Toyota has plenty for robots to do during the 2020 Tokyo Olympics

When athletes and organizers descend on Tokyo for the 2020 Olympic Games they’ll be ferried around in autonomous cars, while torch relay runners will be accompanied by vehicles equipped with artificial intelligence. Robots will ferry javelins and hammers.

All told, Toyota Motor Corp. will provide 3,700 vehicles — including dozens of self-driving cars, about 500 fuel-cell vehicles and 850 battery-electric cars — to the international sports competition.

As a top sponsor of the Tokyo Olympics and an automaker facing an uncertain future with gasoline-powered engines set to fade away, Toyota is doing everything it can to market its transition into an eventual provider of on-demand transportation for consumers and businesses, instead of being merely an industrial manufacturer.

“We want to use the Olympics and Paralympics that happen every two years as a milestone,” Masaaki Ito, general manager of Toyota’s Olympic and Paralympic Division, said in an interview. “2020 will be a good time to show our transformation into a mobility company.”

Toyota, Volkswagen AG and other carmakers face an ambiguous future as new technologies and business models ripple through the $2.23 trillion global auto industry. Almost every time Akio Toyoda, chief executive officer and grandson of the automaker’s founder, appears in public, he expounds on the shift to mobility services. From batteries and self-driving vehicles to lunar rovers and ride-hailing companies, the world’s second-biggest automaker has poured more than $3 billion into deals and partnerships in recent years to stay ahead of competition.

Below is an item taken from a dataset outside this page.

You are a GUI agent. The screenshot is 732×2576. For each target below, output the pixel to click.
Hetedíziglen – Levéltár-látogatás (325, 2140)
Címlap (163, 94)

More than a dozen autonomous driving vehicles, which Toyota calls e-Palette, will run on a continuous loop within the Olympic and Paralympic Village to shuttle athletes and staff. Another vehicle with artificial intelligence technology and autonomous-driving capabilities, known as Concept-i, will travel alongside torch relay runners, according to Ito.

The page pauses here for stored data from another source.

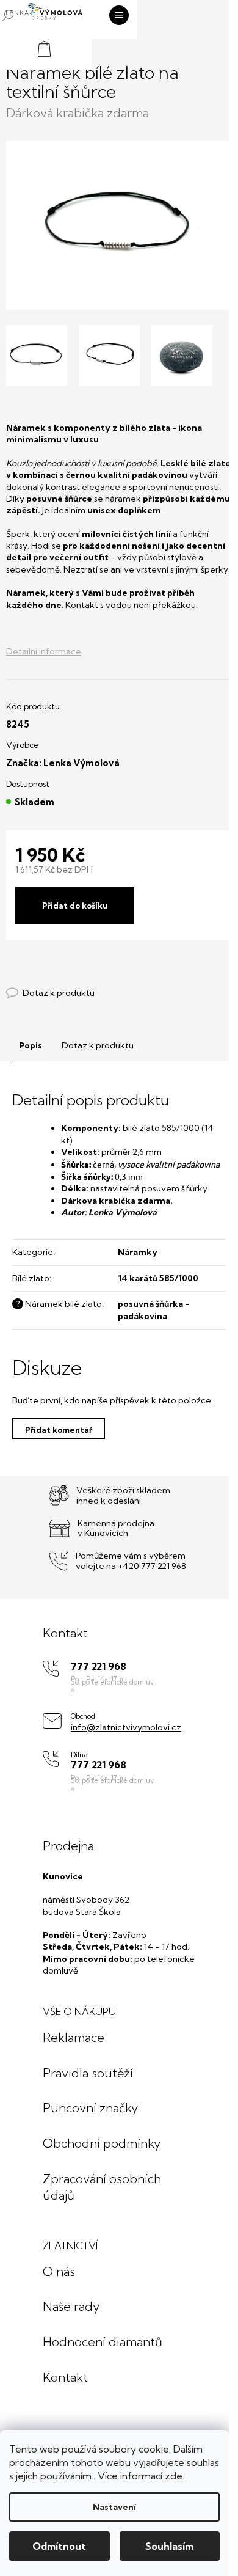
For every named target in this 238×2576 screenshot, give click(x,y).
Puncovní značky (90, 2107)
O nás (59, 2271)
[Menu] (119, 15)
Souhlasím (169, 2546)
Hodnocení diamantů (102, 2341)
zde (173, 2476)
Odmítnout (59, 2546)
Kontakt (65, 2377)
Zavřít (72, 980)
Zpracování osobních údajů (102, 2187)
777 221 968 (98, 1666)
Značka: (63, 763)
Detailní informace (43, 651)
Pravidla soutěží (88, 2072)
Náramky (137, 1251)
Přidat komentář (58, 1430)
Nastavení (114, 2506)
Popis (30, 1045)
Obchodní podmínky (101, 2143)
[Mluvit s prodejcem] (50, 993)
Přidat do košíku (74, 905)
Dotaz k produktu (98, 1045)
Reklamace (73, 2037)
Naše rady (71, 2306)
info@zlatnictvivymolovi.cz (126, 1727)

Toyota is also deploying various robots. In addition to the javelin-collecting robot, the manufacturer will provide a humanoid robot, a robot to assist disabled spectators, and a telepresence robot that lets people see and talk with each other from afar.

It’s also helping Tokyo’s government make traffic smoother, by deploying technologies used to manage logistics and fleets. All of this will be done while achieving the lowest emissions target level of any official fleet used at the Olympics, the carmaker said.

In addition, beyond Tokyo, Toyota is working with Beijing Automotive Group’s bus unit to provide fuel-cell systems for buses deployed during the Beijing Winter Olympics in 2022. Toyota’s sponsorship comes at a time when global interest in the Olympics is waning. Television ratings have fallen, and cities have dropped out of the running to host the games as costs spiral. When Toyota signed on to sponsor four games from 2017-2024, Japanese media reported that it paid a record $835 million. Ito declined to comment on how much the carmaker paid for the sponsorship.

“In the middle-to-long run, how can we make Toyota a better company and how can we better interact with society and make better cars, is what we want to find out through sponsoring the games,” Ito said. “If we can achieve these goals, the Olympic sponsorship isn’t expensive at all.”